▸ **TEXT TO READ**
That's a bad explanation, so here's how it works in Prolog. Imagine the
following knowledge base:

 parent(sally, tom)
 parent(bill, tom)
 parent(tom, sue)
 parent(alice, sue)
 parent(sarah, tim)
 
 male(bill)
 male(tom)
 male(tim)

Now let's assume we have a rule that states that someone is a father if they
are a parent and they are male.

 father(Person) :-
   parent(Person, _),
   male(Person).

In the above rule, the underscore is called an "anonymous vairable" and means
"I don't care what this value is."  Prolog may still bind the variable
internally (though this behavior is not guaranteed), but its value will not be
taken into account when trying to determine if terms unify.

Taking the first term in the rule, the logic engine might try to unify this
with the first fact in the knowledge base, C<parent(sally, tom)>. C<Person>
unifies with I<sally>.  The underscore, C<_>, unifies with I<tom> but since
we stated this unification is unimportant, we can ignore that.

We now have a fact which unifies with the first term in the rule, so we push
this information onto a stack.  Since there are still additional facts we can
try, we set a "choice point" in the stack telling us which fact we last tried.
If we have to backtrack to see a choice point, we move on to the next fact and
try again.

▸ **THE TASKS**
(A) Rewrite the Prolog explanation from "parent(sarah, tim)" to "they are male.", changing "tim" to "ben".
(B) Answer these from the Prolog explanation:
(i) What does the underscore in the rule mean?
(ii) When the first term in the rule is unified with the first fact, what does Person unify with?
(iii) What is set in the stack to record which fact was last tried?

▸ **SOURCE MATERIAL**
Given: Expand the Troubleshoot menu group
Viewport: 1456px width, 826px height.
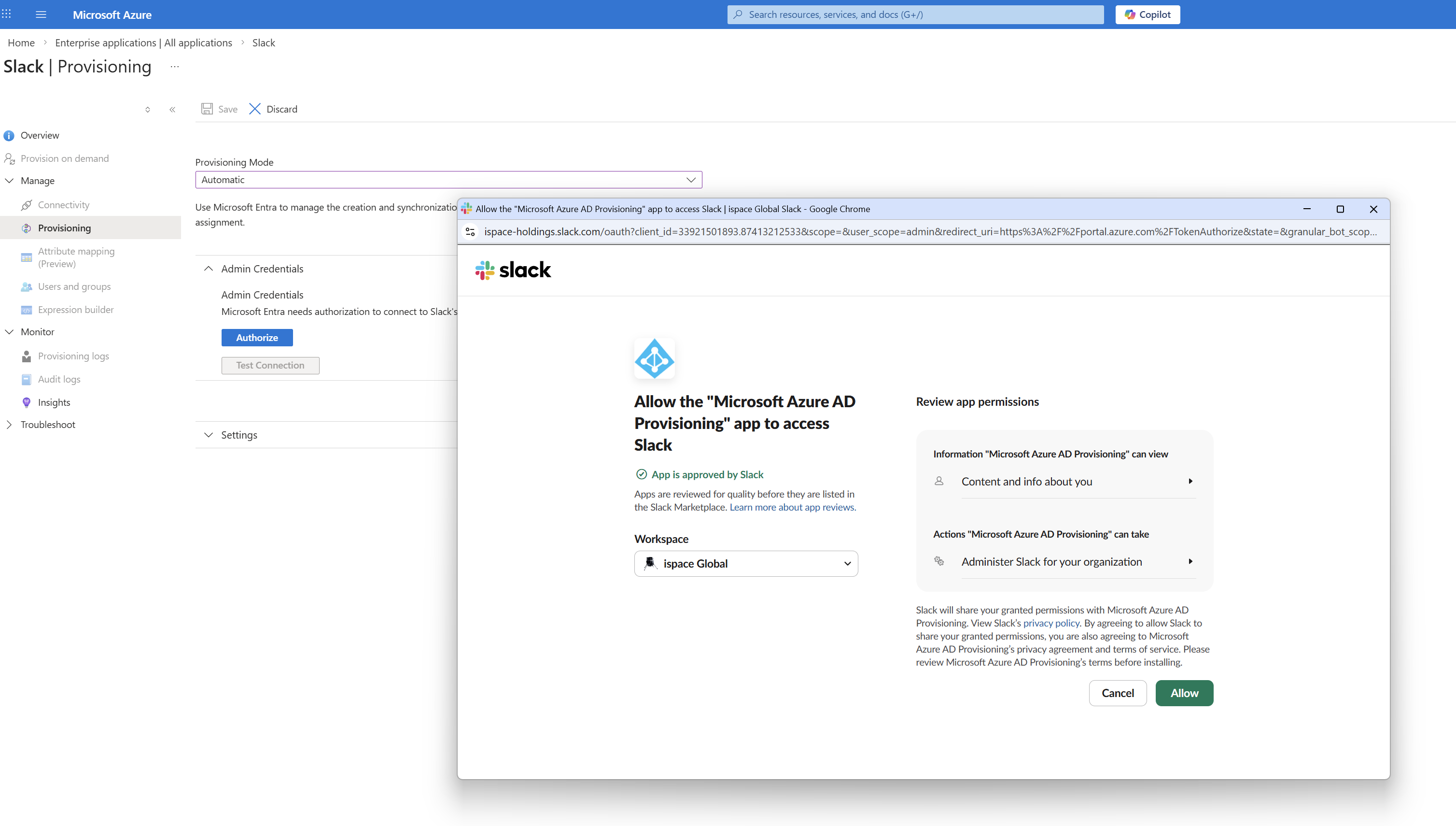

▸ **SOLUTIONS TO THE TASKS**
(A)
parent(sarah, ben)
 
 male(bill)
 male(tom)
 male(ben)

Now let's assume we have a rule that states that someone is a father if they
are a parent and they are male.

(B)
(i) "I don't care what this value is."
(ii) sally
(iii) A "choice point"